This project builds a complete end-to-end MLOps workflow using real-world Chicago Taxi Trips data. It covers everything from data ingestion and exploratory data analysis to experiment tracking, model deployment, and monitoring using modern tools like MLflow, Mage, AWS S3, Docker, and Evidently.
The Chicago Taxi Trips dataset is a rich source of information about taxi rides in Chicago, including pickup and drop-off locations, timestamps, trip distances, and fare amounts. This project aims to build a machine learning model to predict taxi fares based on these features, providing valuable insights for both taxi operators and passengers.
The dataset consists of over 1.5 million records of taxi trips in Chicago, collected from the City of Chicago's open data portal. Each record includes features such as pickup and drop-off locations, timestamps, trip distances, and fare amounts. In order to ingest the data , I have used the python script to ingest the data via request library and store it in the local directory.
The first stage of this project focused on acquiring and understanding the Chicago Taxi Trips dataset, a large and diverse collection of trip records from the city’s open data portal. To ensure reliability and reproducibility, I implemented an automated process to fetch and store monthly data in an efficient Parquet format, providing a consistent foundation for downstream analysis.
Once the data was ingested, I carried out an exploratory analysis to assess quality, engineer meaningful features, and uncover patterns that could influence trip duration. This involved creating variables such as trip distance, time of day, day of week, and weekend indicators, alongside parsing timestamps for temporal insights.
A preliminary RandomForest model was used to gauge feature importance, revealing key drivers like distance and location attributes. Visual analysis highlighted trends in trip durations across weekdays, differences between trips with complete and missing location data, and the relative influence of various predictors. By the end of this phase, the dataset was clean, enriched, and well-understood, providing a strong analytical foundation for model development in the subsequent stages of the MLOps pipeline.
One of the key findings from the exploratory analysis was the relationship between missing drop-off location data and trip duration. By comparing the distributions of trips with known versus missing drop-off areas, it became clear that records with missing information were more likely to represent either very short or unusually long trips. In contrast, trips with known drop-off areas tended to cluster around typical, mid-range durations. This pattern suggests that missing location values are not random but are tied to specific trip behaviors, which has important implications for both data quality and modeling. Accounting for this distinction is crucial, as ignoring it could bias predictions and reduce the overall robustness of the model.
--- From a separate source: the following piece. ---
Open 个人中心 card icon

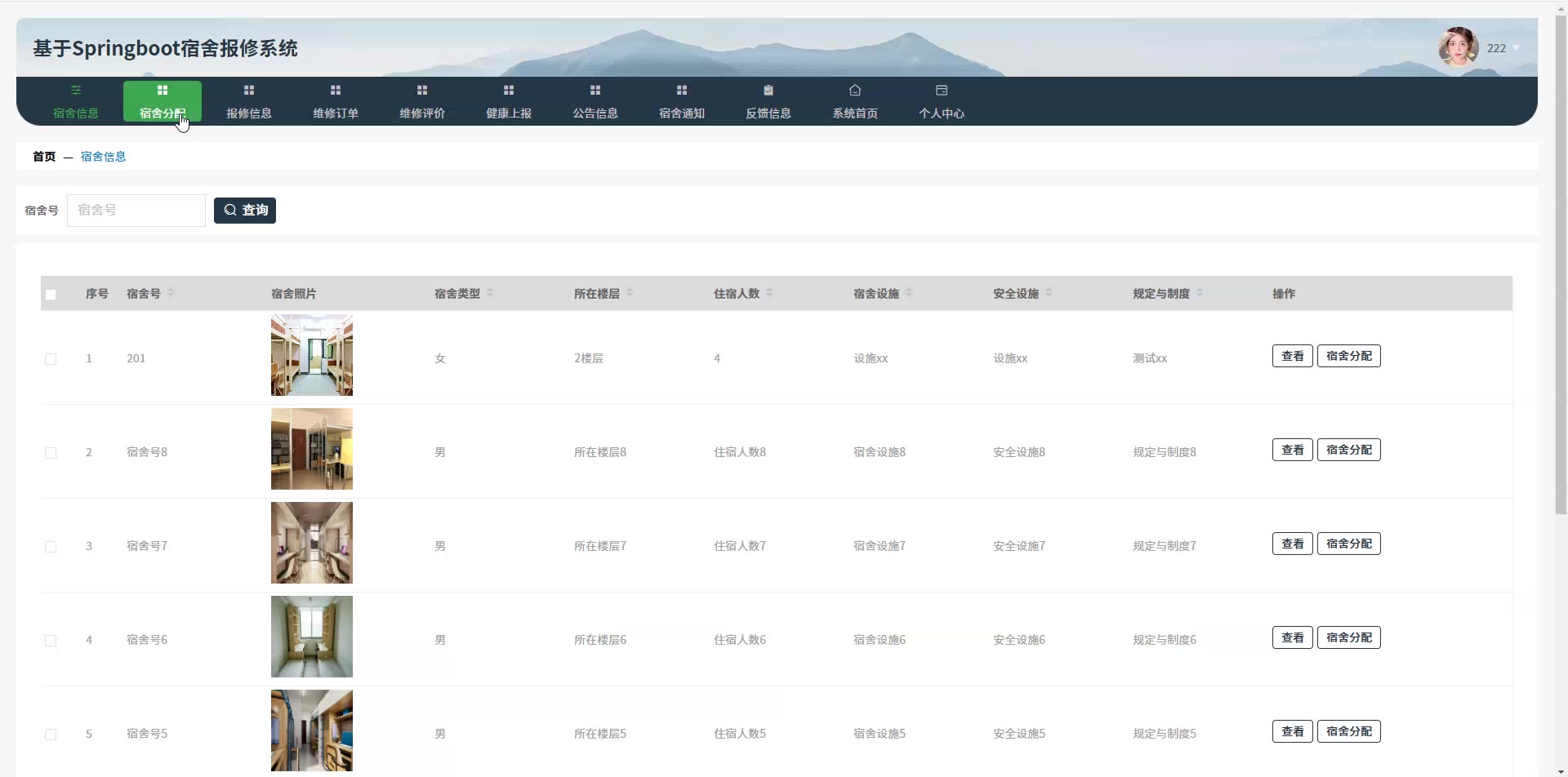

Analysis of average trip durations across the days of the week revealed subtle but consistent patterns in rider behavior. Monday stood out with the longest average trip times, suggesting that the start of the workweek may drive longer commutes or travel needs. In contrast, Tuesday through Friday trips tended to cluster around slightly shorter durations, reflecting more regular weekday travel habits. Weekend trips, while comparable in length to weekdays, showed a small dip on Sunday, which may reflect lighter travel activity as people prepare for the week ahead. These insights highlight the importance of incorporating temporal features such as day of week into predictive models, as they capture recurring behavioral patterns that can influence trip duration.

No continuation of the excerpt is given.